**Fragmento del texto:**
——

Por Juan Damián Moreno. Catedrático de Derecho Procesal (UAM).
Entre las modificaciones que el gobierno pretende impulsar en la reforma de la Ley de Enjuiciamiento Criminal que acaba de dar a conocer se encuentra una que tiene por finalidad rebajar el efecto corrosivo que la imputación provoca en el sujeto que es objeto de estas actuaciones, sustituyendo el término imputado por investigado y reservando el término encausado a quien, tras la instrucción, es objeto del acto formal de acusación, es decir, acusado. Se trata de una modificación que es pues coherente con el reforzamiento del sistema de garantías procesales que pretende promover.

——

**Por hacer:**
(a) Según el fragmento sobre la reforma de la Ley de Enjuiciamiento Criminal, ¿qué término reemplazará al de «imputado»?
(b) Prolonga el fragmento sobre la reforma de la Ley de Enjuiciamiento Criminal a partir de su última oración.

——

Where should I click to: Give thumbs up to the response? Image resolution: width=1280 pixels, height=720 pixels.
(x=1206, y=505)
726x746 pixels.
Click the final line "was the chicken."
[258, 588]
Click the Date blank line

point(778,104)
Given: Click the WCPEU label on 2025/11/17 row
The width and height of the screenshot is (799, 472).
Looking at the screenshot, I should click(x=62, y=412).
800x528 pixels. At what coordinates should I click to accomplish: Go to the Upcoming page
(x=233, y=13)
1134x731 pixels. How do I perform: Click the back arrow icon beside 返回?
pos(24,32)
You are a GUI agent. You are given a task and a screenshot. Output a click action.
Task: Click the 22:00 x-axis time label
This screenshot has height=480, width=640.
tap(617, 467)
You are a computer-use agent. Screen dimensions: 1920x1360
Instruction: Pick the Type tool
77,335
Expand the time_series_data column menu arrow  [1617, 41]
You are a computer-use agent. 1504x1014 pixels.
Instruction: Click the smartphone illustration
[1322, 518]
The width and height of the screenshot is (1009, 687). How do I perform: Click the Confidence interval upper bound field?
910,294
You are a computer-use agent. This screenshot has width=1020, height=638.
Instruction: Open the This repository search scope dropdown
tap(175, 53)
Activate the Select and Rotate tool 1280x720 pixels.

——

**Respuestas:**
(a) El término «investigado».

(b)
Es evidente que la ley no quiere que nadie se siente en el banquillo de los acusados sin haber comprobado previamente el contenido de los cargos que se dirigen en su contra. Si fuera así, bastaría una simple delación para llevar a juicio a una persona sin que el denunciado pudiese hacer nada por evitarlo. En los países como el nuestro donde el enjuiciamiento penal viene precedido de una fase de instrucción judicial, se ha articulado el medio para que el sujeto sobre quien recae la sospecha de la comisión de un delito pueda explicarse ante el juez, que es a quien le corresponde analizar los hechos que se le presentan. Como garante de los derechos fundamentales de los ciudadanos (particularmente del derecho a la presunción de inocencia), tiene la obligación de verificar la solidez de la acusación y determinar si los hechos tienen entidad suficiente como para seguir con la investigación.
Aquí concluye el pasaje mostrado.